What bland optimism. Just look at all those smiling, happy white people. If there was ever a more striving crawl towards generic homogeneity, I’d like to hear about it. And if this utopia was built in the 40s and disintegrated in the 60s, then for a moment it existed — for some — in the calm center of the storm of the world, 1950s America. Let’s look at the colors used to sell this story.

Post-war America suddenly had an abundance of prosperity, plus product to buy and sell, and color was an integral component of this package. It's Technicolor, to be sure — artificial and hopeful, and as a filter it reveals the limitations and aspirations of its time.

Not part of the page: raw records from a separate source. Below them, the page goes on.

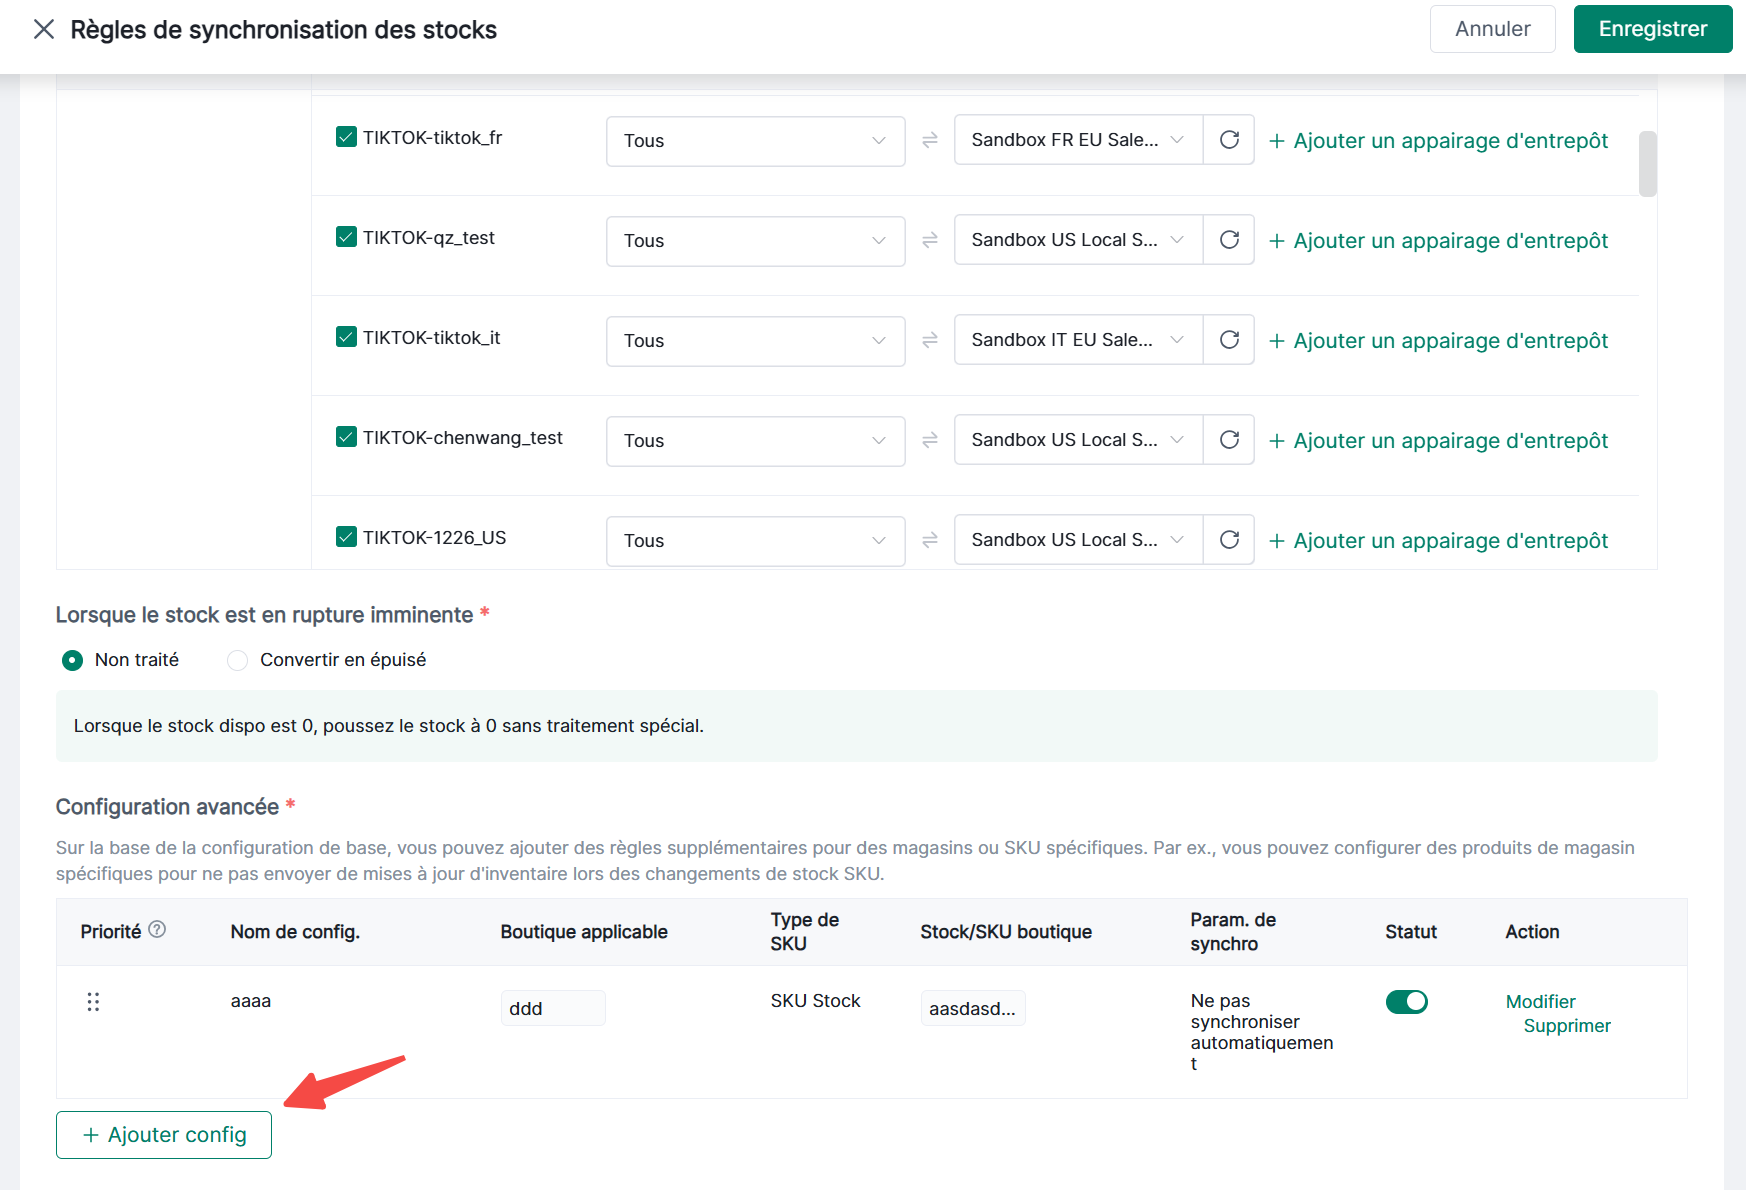Expand Sandbox IT EU Sale warehouse dropdown
The height and width of the screenshot is (1190, 1746).
[x=1077, y=340]
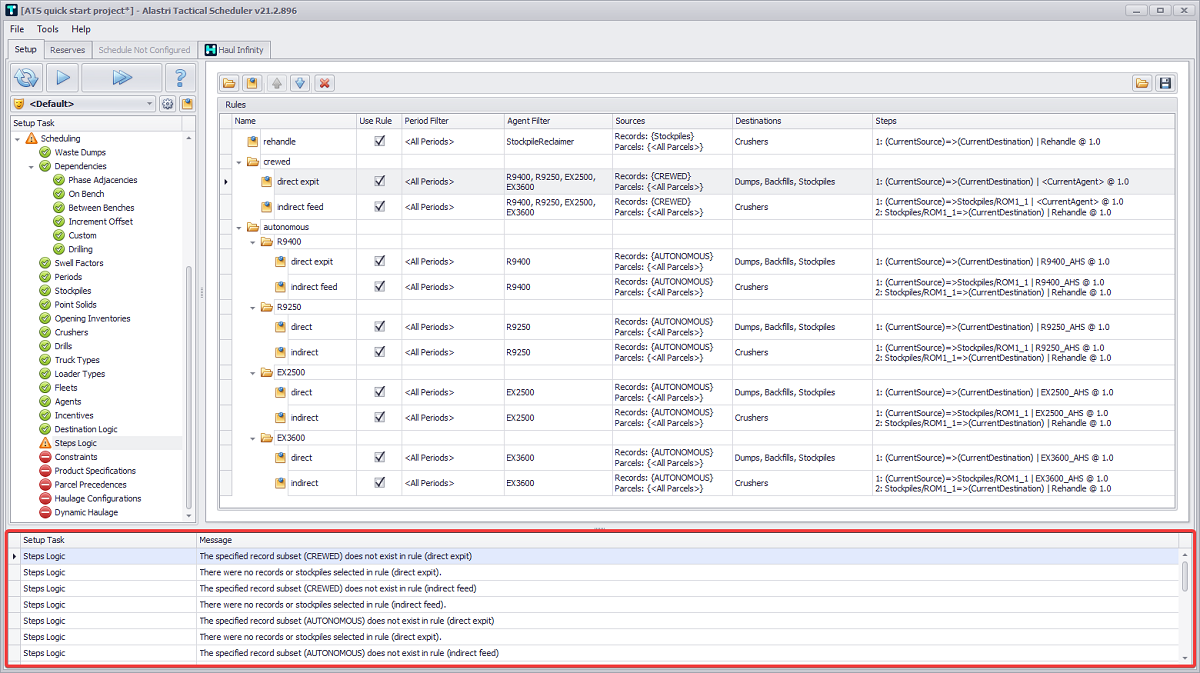This screenshot has width=1200, height=673.
Task: Toggle Use Rule checkbox for crewed indirect feed
Action: pos(379,207)
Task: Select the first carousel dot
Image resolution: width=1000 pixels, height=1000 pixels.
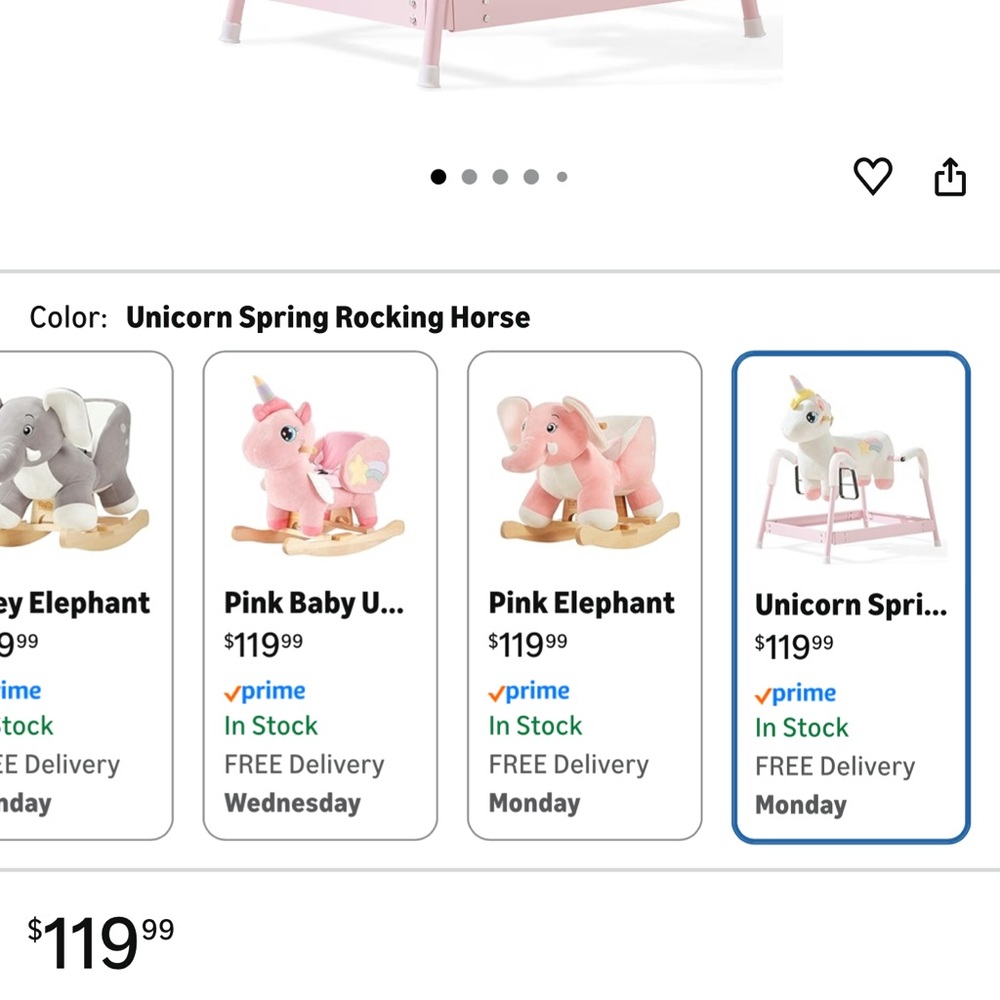Action: (438, 176)
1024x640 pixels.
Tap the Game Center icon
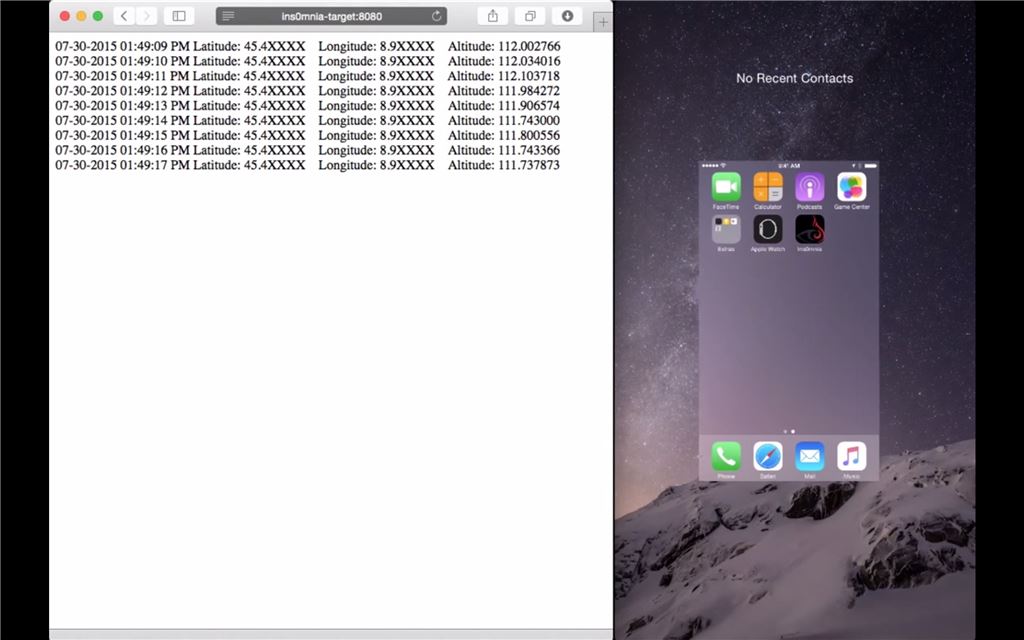852,187
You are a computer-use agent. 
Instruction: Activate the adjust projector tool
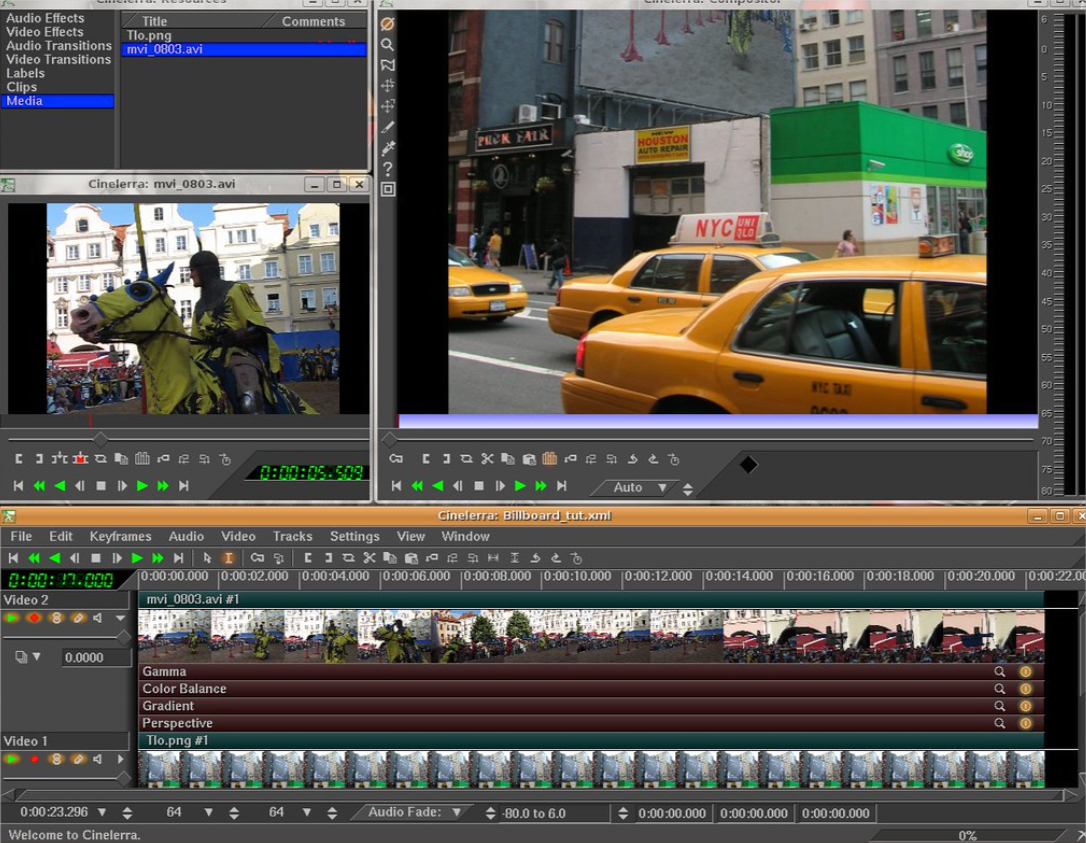pos(388,108)
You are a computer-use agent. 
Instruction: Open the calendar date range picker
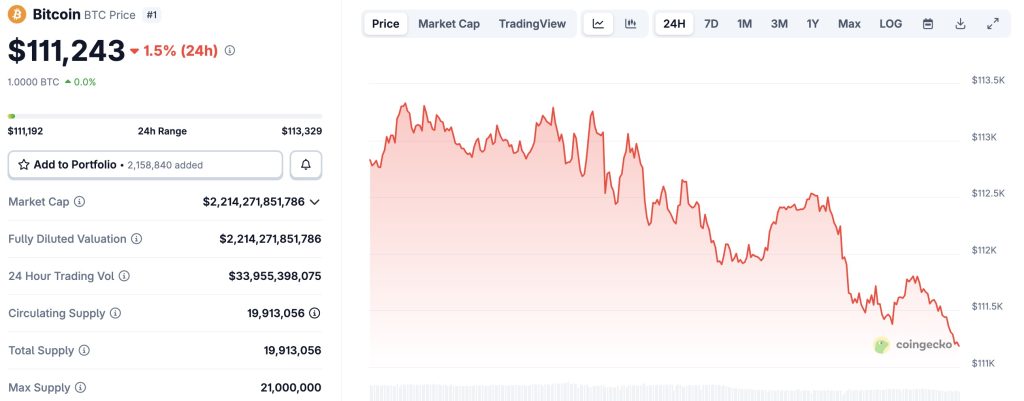pos(927,23)
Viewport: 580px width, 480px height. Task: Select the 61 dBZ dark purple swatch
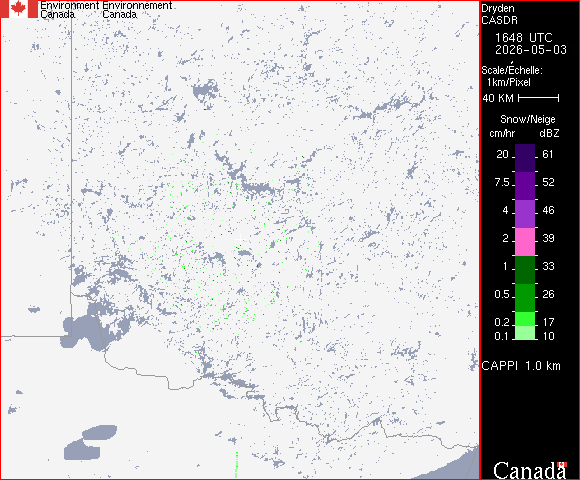pos(525,158)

I think the first thing anyone thinks of regarding 1950s color is all that Mamie Eisenhower Pink — a simple calamine color, different from steely Art Deco pink, coral William Morris pink in the 1890s, or that calculated mauve of the 1980s yet to come.

And this color was everywhere — inside houses, inside magazines, inside refrigerators, and in all of that bathroom tile. When I was growing up, this was the color from the 50s that everyone was trying to get rid of in the 70s. That, and turquoise blue.

As I flip through old magazines of the era, it seems like many things Modern were pink and grey, pink and blue, blue and turquoise, and all paired with blond wood. And when I think of this, it sounds almost infantile, like a baby’s room, though at the time I’m sure it was the opposite of the Victorian era — bright colors and amoeba-shaped coffee tables to put a thumb in the eye of grandma’s brocade fabrics and heavy tufted furniture.

Blue requires red to make it American, and to our palette let’s add a tomato red. I’m thinking James Dean’s jacket in Rebel Without a Cause, or Grace Kelly’s dress in Dial M for Murder. I’m thinking also we should also add a Tangerine Orange to the mix, seedless and sunny, à la Howard Johnson’s.

These colors are more saturated and singing than those of the dutiful 40s. The first mass-produced acrylic paints arrived on the market in the 1950s, and suddenly homeowners had options and resources with which to color their new worlds, heretofore unavailable. Yet these are not quite the Op-Art colors of the psychedelic 60s, and when we think now of appropriating the palette of me-too Modernism, we seem to be taming the colors of the era, save for the odd accent of an Eames chair. I wonder if it was all too saccharine to begin with, or just simply too mass-produced…

(Images: Vintage McCall's Magazine, circa 1950s)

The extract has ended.